The first transaction was the loading of the record while the second transaction was the merge step*. In the merge step, there are several entities that have the value of their :record/represents set to false without a new true value showing up. Looking further into this now.

*I need to add in information about the merge taking place and why it happened. I don't know why these records were being weaved together as a single being. Opened an issue on this.

zmaril commented 9 years ago

Might have found it.

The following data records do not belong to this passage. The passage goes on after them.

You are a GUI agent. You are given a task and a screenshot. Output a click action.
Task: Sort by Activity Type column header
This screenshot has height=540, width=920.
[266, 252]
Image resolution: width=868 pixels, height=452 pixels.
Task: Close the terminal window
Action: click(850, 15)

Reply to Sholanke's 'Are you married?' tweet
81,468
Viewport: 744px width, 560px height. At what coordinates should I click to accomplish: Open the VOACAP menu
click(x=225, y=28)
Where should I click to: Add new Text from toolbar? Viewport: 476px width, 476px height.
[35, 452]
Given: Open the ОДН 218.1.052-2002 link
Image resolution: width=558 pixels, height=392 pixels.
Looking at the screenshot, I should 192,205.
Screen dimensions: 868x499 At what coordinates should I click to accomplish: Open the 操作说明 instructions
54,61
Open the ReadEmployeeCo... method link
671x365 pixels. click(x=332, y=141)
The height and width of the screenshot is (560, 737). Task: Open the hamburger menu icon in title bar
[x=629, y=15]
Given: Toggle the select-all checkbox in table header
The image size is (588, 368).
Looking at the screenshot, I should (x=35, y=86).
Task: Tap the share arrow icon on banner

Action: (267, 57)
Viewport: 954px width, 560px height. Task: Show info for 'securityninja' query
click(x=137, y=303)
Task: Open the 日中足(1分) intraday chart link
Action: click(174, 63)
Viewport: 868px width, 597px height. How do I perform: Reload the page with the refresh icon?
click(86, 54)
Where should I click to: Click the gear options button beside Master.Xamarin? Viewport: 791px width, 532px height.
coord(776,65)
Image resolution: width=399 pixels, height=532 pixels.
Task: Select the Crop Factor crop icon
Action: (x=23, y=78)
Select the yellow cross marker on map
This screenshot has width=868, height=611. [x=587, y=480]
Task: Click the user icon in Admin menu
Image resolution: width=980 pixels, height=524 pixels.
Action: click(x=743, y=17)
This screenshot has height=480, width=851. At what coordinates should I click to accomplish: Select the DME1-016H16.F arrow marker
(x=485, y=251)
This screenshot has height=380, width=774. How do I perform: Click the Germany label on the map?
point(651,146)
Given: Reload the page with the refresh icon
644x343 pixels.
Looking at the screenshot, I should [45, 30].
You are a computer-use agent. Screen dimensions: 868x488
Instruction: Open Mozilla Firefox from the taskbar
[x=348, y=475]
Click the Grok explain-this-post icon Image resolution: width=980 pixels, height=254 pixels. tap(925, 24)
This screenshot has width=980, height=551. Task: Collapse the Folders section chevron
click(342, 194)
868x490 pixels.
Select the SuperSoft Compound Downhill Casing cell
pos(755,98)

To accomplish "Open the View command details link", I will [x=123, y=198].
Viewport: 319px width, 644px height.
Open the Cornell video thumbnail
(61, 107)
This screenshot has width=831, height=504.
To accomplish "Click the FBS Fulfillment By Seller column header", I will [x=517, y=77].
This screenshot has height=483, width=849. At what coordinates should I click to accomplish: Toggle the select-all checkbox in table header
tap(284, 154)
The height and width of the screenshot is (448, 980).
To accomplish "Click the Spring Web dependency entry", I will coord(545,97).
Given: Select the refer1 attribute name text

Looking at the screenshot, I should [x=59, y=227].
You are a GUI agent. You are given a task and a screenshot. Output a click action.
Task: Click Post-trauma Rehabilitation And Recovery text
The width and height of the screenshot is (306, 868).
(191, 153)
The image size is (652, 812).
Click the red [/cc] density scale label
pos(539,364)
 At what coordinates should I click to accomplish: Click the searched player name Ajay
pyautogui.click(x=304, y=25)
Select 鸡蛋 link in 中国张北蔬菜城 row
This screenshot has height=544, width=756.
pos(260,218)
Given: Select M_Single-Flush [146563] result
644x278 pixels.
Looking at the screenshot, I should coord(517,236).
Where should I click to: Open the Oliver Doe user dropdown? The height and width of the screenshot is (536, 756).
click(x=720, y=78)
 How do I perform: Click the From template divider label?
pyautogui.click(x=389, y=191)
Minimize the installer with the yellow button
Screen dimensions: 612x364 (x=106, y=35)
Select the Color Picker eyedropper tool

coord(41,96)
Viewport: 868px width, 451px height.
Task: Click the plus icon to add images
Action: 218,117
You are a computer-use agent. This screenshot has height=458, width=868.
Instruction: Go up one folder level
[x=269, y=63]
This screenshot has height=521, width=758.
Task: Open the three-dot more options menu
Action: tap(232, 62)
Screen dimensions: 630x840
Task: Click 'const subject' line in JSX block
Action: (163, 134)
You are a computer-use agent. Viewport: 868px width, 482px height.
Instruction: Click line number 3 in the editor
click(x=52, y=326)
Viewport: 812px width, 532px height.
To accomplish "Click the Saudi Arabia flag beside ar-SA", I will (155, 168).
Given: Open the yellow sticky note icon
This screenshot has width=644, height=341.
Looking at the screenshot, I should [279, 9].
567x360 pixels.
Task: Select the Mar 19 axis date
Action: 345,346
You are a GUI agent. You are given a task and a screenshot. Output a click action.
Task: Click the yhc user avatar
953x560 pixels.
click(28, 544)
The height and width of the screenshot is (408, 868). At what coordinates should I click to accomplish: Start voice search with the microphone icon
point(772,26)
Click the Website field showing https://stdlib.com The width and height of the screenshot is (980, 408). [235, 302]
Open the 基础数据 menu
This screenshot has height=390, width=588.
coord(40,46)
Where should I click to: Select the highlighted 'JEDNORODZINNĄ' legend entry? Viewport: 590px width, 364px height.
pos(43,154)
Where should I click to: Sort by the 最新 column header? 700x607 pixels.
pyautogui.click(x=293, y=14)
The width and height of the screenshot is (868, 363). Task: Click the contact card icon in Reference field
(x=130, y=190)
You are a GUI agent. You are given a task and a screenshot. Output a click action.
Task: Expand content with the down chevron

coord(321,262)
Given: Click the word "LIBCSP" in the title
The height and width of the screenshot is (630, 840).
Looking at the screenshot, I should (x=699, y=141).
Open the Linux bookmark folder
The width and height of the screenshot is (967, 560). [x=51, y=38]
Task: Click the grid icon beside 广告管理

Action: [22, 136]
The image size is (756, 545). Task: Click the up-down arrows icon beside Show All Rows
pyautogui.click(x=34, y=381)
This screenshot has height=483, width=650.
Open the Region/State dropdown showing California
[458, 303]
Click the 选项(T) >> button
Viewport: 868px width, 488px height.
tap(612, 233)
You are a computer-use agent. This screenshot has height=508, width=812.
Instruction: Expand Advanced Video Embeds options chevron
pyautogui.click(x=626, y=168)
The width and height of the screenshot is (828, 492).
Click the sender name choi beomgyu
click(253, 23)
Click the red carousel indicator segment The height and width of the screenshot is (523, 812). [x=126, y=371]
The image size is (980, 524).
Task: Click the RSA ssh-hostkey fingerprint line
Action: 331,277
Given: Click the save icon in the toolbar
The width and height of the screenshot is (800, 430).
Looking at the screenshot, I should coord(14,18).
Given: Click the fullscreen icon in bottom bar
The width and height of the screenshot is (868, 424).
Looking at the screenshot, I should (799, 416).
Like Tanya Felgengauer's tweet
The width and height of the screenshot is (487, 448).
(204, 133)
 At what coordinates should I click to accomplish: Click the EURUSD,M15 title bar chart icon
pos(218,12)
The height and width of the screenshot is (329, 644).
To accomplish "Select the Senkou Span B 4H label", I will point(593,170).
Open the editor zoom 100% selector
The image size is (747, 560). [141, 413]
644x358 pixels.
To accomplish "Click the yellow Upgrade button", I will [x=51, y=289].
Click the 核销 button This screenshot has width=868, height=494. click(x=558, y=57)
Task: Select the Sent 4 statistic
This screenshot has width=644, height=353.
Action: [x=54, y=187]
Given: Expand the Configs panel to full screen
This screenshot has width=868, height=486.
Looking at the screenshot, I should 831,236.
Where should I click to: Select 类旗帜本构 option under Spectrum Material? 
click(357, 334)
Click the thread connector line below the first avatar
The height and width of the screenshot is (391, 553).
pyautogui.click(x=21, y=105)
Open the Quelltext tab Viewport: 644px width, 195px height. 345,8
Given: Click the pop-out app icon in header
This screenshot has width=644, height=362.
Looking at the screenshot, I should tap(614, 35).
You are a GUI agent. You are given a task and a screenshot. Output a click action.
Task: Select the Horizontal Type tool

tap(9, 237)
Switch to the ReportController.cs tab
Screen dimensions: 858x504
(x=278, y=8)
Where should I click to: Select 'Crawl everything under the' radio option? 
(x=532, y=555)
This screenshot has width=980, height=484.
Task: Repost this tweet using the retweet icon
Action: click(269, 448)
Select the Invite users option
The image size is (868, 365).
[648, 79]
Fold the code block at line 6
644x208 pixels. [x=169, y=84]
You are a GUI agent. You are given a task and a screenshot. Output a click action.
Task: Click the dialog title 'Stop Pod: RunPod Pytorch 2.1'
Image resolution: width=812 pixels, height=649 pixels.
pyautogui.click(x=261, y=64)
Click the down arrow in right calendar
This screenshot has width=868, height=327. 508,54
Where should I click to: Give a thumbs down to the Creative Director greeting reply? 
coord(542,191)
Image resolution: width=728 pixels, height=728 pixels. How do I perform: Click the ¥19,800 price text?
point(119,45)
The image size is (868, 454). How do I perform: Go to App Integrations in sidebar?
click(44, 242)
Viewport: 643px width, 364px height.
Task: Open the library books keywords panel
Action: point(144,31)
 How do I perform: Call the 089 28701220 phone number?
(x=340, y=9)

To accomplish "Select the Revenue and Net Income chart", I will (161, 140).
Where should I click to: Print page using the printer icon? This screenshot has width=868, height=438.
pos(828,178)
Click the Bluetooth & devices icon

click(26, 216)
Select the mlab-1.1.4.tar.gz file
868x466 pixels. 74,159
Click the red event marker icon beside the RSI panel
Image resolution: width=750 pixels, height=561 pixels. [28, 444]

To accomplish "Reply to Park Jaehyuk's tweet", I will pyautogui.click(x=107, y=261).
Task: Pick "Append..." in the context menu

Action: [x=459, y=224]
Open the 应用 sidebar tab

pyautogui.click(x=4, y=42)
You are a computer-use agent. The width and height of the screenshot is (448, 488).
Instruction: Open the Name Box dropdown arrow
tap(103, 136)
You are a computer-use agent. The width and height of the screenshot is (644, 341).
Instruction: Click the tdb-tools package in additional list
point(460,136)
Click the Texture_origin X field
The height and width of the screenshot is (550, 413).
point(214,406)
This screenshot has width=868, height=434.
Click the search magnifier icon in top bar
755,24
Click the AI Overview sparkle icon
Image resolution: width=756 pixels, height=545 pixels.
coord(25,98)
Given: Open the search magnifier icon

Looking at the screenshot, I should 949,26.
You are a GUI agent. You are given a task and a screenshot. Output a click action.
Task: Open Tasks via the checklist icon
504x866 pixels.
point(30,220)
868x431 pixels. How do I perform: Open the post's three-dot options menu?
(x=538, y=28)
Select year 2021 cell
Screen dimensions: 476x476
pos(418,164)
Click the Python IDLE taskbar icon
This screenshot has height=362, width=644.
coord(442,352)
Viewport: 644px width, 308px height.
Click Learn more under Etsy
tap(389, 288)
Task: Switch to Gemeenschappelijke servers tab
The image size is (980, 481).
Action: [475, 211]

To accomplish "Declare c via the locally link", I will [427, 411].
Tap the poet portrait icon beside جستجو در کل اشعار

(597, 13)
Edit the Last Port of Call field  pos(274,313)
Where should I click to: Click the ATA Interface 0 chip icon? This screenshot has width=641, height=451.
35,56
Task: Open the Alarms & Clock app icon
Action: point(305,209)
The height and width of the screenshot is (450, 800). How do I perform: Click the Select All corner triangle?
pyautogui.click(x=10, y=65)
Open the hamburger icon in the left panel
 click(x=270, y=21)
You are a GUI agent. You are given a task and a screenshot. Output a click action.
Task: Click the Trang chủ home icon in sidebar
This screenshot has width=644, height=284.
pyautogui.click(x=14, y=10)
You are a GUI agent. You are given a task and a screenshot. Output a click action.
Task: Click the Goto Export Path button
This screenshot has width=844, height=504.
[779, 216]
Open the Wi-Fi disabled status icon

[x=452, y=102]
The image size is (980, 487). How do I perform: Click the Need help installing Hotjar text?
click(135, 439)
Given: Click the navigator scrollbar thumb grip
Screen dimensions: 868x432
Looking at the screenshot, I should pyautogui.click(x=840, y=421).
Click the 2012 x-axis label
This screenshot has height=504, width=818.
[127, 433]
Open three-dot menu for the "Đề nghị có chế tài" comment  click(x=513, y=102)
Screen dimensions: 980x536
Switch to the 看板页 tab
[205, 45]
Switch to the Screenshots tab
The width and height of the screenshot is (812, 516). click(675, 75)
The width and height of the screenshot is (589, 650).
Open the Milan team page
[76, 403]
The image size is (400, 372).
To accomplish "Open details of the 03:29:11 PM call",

I had problems with shapes of nested vectors and was throwing out some records that should have been annotated correctly. Rerunning everything now.

zmaril commented 9 years ago

This seem to have drastically reduced the number of unannotated records. I didn't do a full count prior to the fix, but my impression was that most of the records didn't have beings. Now I can only find 32 records total that don't have annotations for being id's (still mastering jq though, so there might be some more).

As such, I'm going to say that, for most intents and purposes, all the json files are annotated and are ready to be used upstream.